=== Required action ===
From the records below, copy each line that has the word "will" in it.
[Opening Exercise inputs section]
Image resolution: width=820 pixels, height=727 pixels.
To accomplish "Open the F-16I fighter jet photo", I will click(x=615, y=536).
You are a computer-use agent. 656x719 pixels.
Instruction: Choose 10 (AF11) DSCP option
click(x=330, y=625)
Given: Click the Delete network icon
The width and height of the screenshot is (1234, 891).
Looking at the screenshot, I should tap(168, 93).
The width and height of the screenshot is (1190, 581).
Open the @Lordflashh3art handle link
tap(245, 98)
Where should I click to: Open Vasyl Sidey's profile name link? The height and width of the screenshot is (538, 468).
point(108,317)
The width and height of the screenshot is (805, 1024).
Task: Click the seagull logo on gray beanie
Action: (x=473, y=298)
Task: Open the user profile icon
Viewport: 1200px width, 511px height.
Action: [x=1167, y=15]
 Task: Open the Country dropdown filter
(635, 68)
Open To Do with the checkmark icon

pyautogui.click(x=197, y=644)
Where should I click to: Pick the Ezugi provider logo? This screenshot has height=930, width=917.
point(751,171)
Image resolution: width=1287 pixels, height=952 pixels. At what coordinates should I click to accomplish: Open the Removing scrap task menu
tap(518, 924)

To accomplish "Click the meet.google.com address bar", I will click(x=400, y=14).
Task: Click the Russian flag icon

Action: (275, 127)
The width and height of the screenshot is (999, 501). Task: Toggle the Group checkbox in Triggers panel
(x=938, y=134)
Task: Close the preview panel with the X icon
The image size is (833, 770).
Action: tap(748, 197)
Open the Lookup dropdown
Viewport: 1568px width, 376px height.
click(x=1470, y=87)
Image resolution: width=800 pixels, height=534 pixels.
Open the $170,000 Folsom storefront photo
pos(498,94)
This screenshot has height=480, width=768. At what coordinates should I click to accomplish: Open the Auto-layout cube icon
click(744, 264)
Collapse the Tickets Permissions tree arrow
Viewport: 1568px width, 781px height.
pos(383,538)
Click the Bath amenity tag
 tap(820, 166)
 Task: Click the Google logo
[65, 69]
[Closing Exercise inputs section]
=== Output for this task ===
To accomplish "Open the F-16I fighter jet photo", I will click(x=615, y=536).
To accomplish "Click the meet.google.com address bar", I will click(x=400, y=14).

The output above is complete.